Maria Aparecida de Oliveira, diretora da FAIND, relatou que o curso intercultural indígena foi construído pelo movimento indígena da Aty Guasu a partir dos anos 2000, mas teve início em 2006 com o uso do idioma internamente para atender exclusivamente a população Guarani Kaiowá. A Faculdade hoje tem 450 alunos matriculados na licenciatura intercultural, na pedagogia intercultural e na licenciatura do campo. Dados do Instituto Nacional de Estudos e Pesquisas Educacionais Anísio Teixeira(INEP) apontam que 538 professores indígenas do cone sul do Estado tem ensino superior, mais de 80% são formados na licenciatura intercultural da UFGD. 

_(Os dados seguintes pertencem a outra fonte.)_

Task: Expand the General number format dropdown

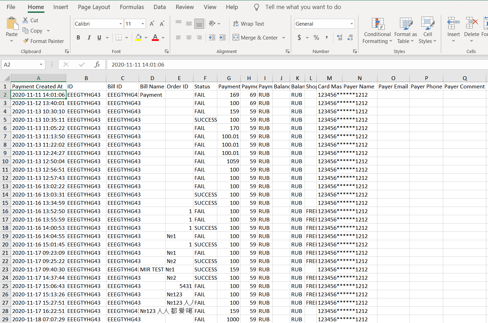Action: pos(352,24)
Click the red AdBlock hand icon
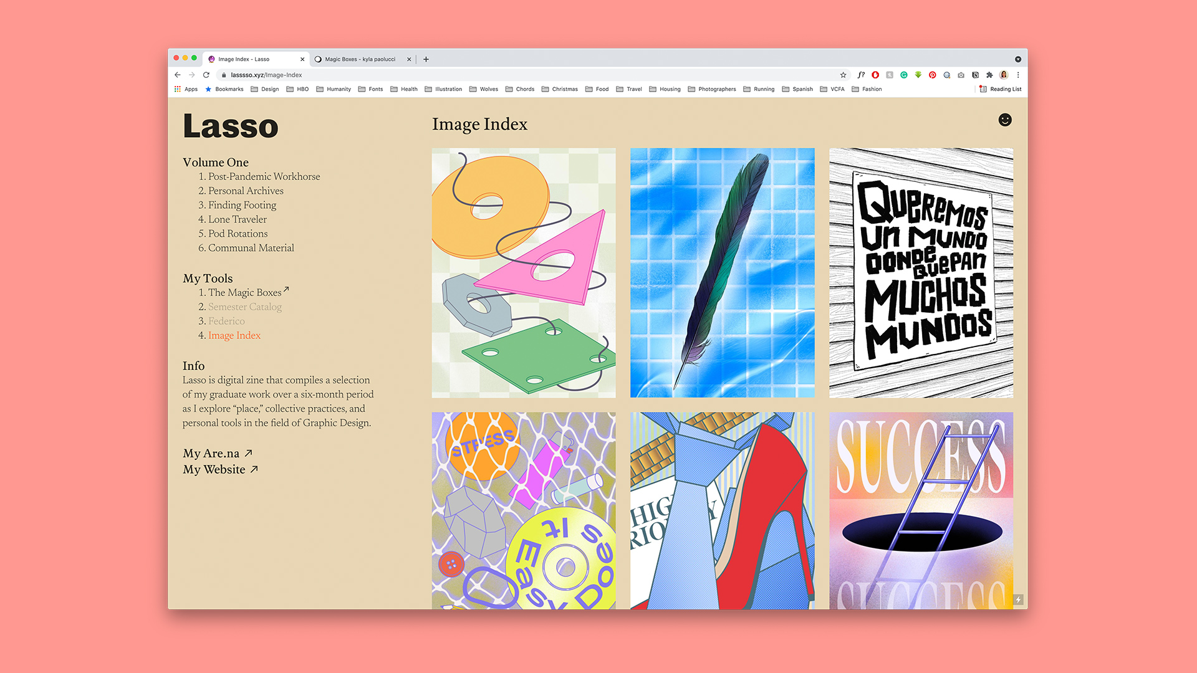The width and height of the screenshot is (1197, 673). pyautogui.click(x=875, y=75)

A Faculdade habilita professores indígenas para atuarem no ensino básico e médio em quatro áreas de conhecimento: matemática, ciências da natureza (física, química e biologia), ciências (geografia, história, sociologia e filosofia) e linguagens, com foco no fortalecimento da língua Guarani. Há também um curso de pedagogia intercultural indígena que forma professores guarani para atuar em séries iniciais. No segundo semestre será lançado o curso de agroecologia para indígenas. 

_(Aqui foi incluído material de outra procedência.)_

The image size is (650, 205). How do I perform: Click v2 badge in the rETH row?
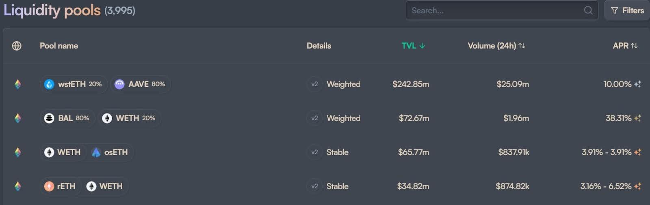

“O curso é intercultural porque reconhece o conhecimento indígena como ciência. A presença dos indígenas na Faculdade abre a possibilidade da Universidade compreender que existem outros conhecimentos para além do euro centrado. O indígena tem outra condição de poder ao trazer conhecimento para a instituição”, descreveu a diretora. Ela ainda acrescentou que, a partir dos anos 2000, o Brasil viveu um movimento de criação de diferentes cursos de licenciatura indígena. A FAIND foi a primeira faculdade intercultural instalada dentro de uma universidade federal.

“Aqui, vários de nós se formaram. Essa escola permite a nossos indígenas aprender novamente a cultura Guarani, como a fala e as crenças, para repassá-las aos territórios. Ainda assim, aqui, os não indígenas também aprendem com a vivência dos povos Guarani”, concluiu Leila Rocha Guarani Nhandeva, moradora da retomada de Ivy Katu há 23 anos.